Export’s art seeks to inscribe the human figure and its interaction with its surroundings into a reductive, rational formula. But she also takes ownership of this submission, explicitly so in the photograph Body Sign Action D (1970), which shows her kneeling with a garter belt tattooed on her thigh. Export’s work is the exhibition’s only example of such confrontational exposure of the personal body. The nearest match would be Dolven’s paintings recording, surrounded by intimising formats such as a sketchbook, a family album and diary entries. However, Dolven’s work also has a formalistic and dissociative bent that contrasts markedly with Export’s unvarnished internalisation of repressive systems. The two strategies appear to reflect conditions that are, respectively, indicative of the society of discipline and the society of control: Whereas Export lets herself be cowed and pigeonholed in her performances, Dolven’s confessions from the private sphere point towards the sharing economy’s ever more invasive algorithms.

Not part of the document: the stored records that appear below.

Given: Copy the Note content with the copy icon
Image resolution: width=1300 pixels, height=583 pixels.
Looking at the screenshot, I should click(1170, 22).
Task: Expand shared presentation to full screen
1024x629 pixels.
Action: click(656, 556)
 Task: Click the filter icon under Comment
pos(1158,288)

The only work in the exhibition to incorporate actual bodies – Pirici’s performance Monument to Work (2016), enacted on the opening day – is also the least tangible. At one point, a number of individuals withdrew from the mingling crowd to gather in the middle of the room. I had noticed some of them before because they wore sneakers and were more casually dressed than the other guests, but I did not realise that they were dancers. The group moved slowly in synchronised fashion. They repeatedly lifted a cylindrical object from the floor and appeared to be pushing it into a conduit in the air in front of them. After a few minutes this initial gesture was replaced by another, which in turn was replaced by yet another after a few repeats. So it went, until they had made their way through the entire repertoire and began all over again. During the performance the dancers gradually fell out of synch. The group dissolved, mixing with the audience before coming back together. A member of the audience playfully spun his hat around one of the dancers as he passed. She held back a smile. Apparently the movements in Pirici’s composition were inspired by manual industrial labour, and it was not hard to conjure up a factory-like scenography. However, the small cluster of ghosts floating weightlessly across the floor beneath the neon lights can also be read as an echo of the exhibition’s tentative, dreamy take on the politics of art.

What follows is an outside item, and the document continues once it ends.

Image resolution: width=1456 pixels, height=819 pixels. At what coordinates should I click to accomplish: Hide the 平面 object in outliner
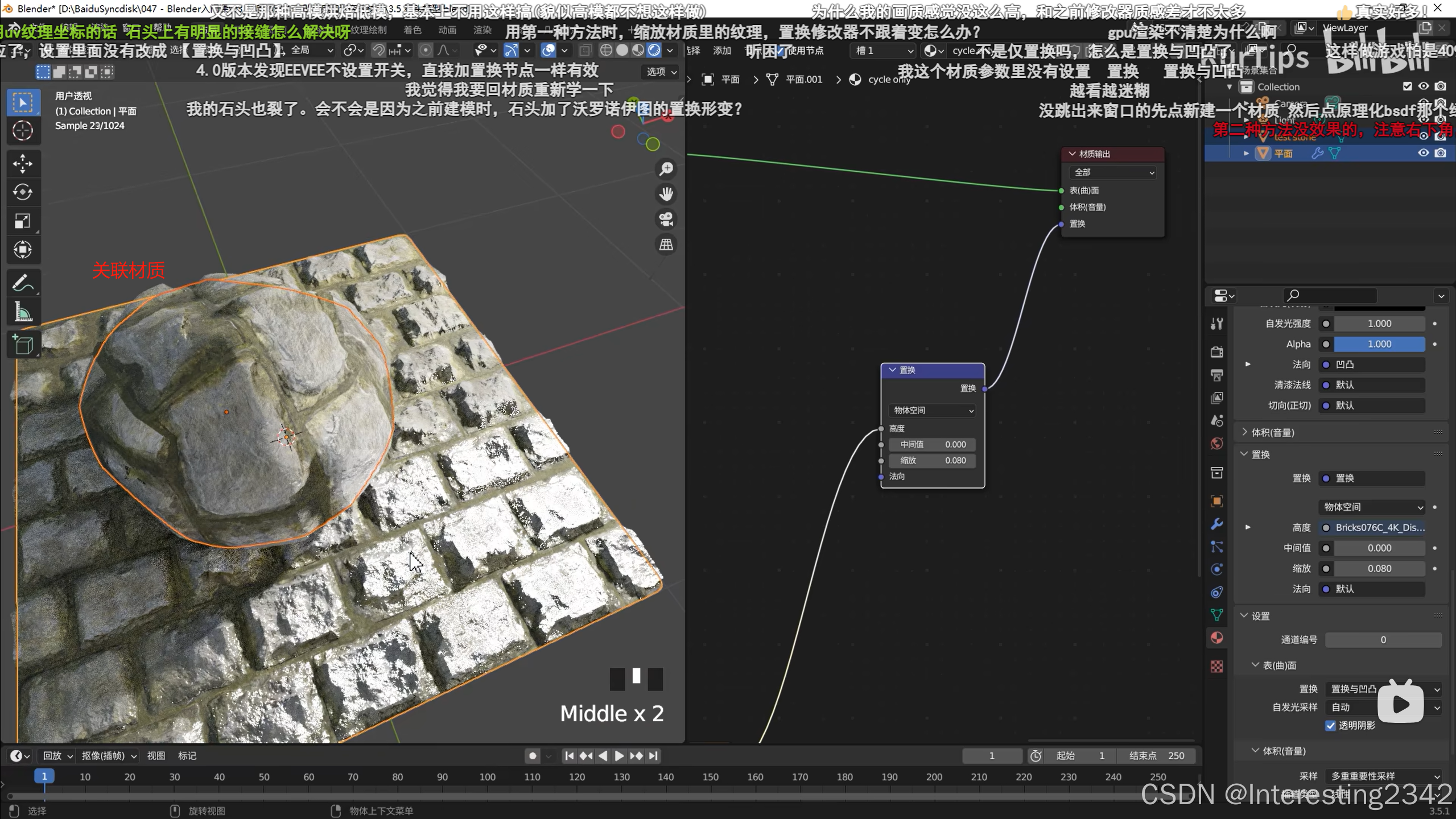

“The body is the site where the individual meets society and must negotiate its existence,” Holmberg eloquently states in her text for the exhibition. However, there is a rather romantic ring to the insinuation that the political mandate of art is linked to its function as a repository for individual bodies. Especially when the bodies referred to constitute a segment as homogenous as Holmberg’s quintet. Isn’t it a more pressing political issue for art today to create collectives across the demographic divides that this exhibition demonstratively reinforces? Perhaps the parenthesises in the title should be moved back a place.